▶ PROVIDED RECORDS
:::
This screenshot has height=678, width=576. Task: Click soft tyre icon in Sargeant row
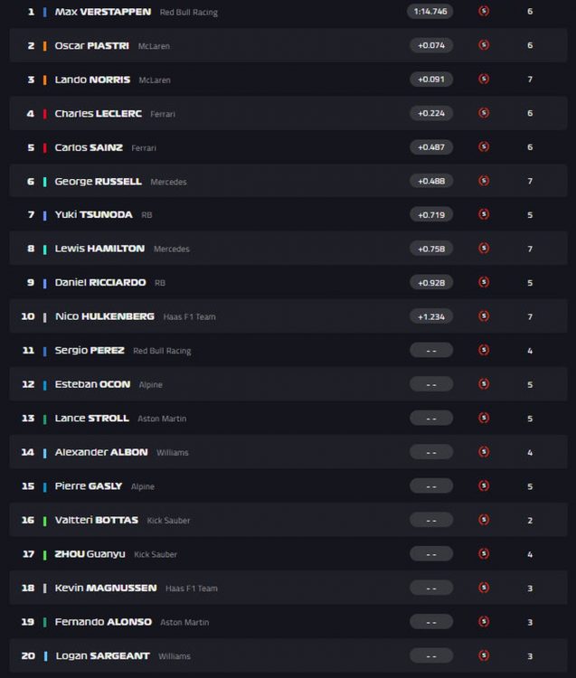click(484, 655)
:::
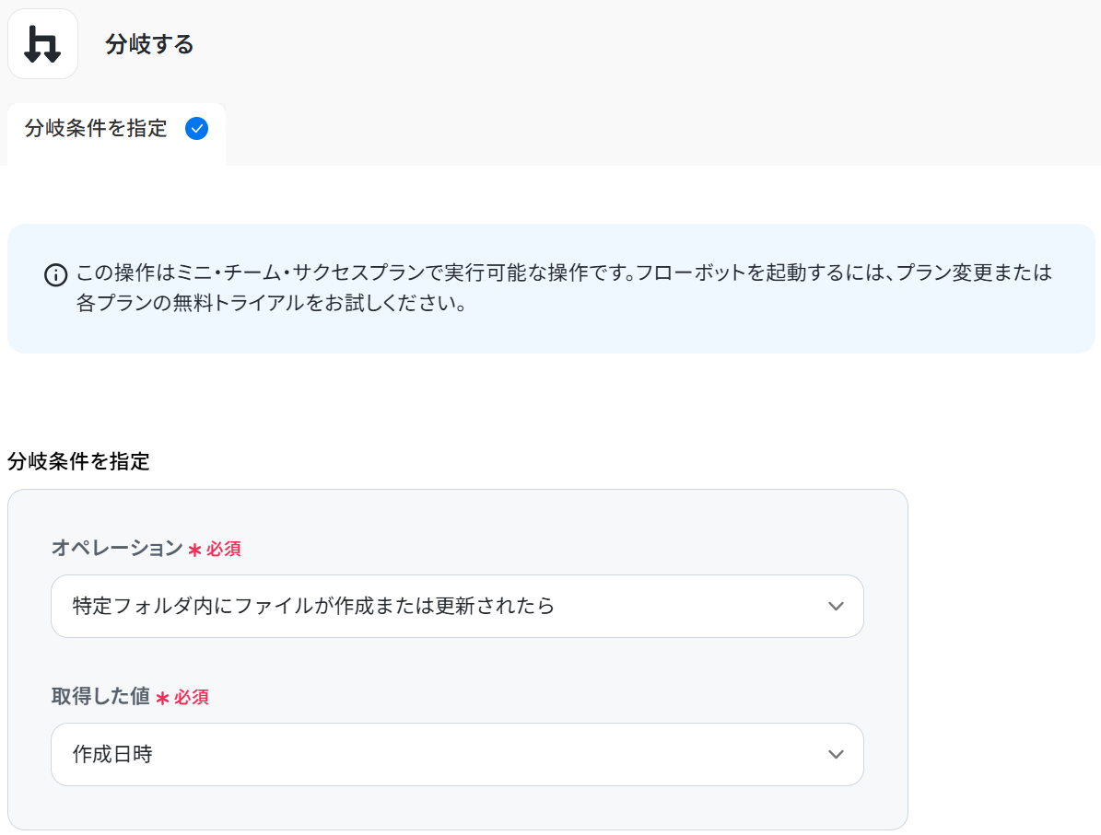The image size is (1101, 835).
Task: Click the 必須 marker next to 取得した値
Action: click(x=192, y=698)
:::
▶ REQUEST
Rewrite the lines between the one holding "This screenshot has" and the one holding "click(484, 655)", inclusive, with "soft tyre icon" replaced by "hard tyre icon" and nothing else changed. Leave the pictures out of your answer.

▶ ANSWER IN FULL
This screenshot has height=678, width=576. Task: Click hard tyre icon in Sargeant row
click(484, 655)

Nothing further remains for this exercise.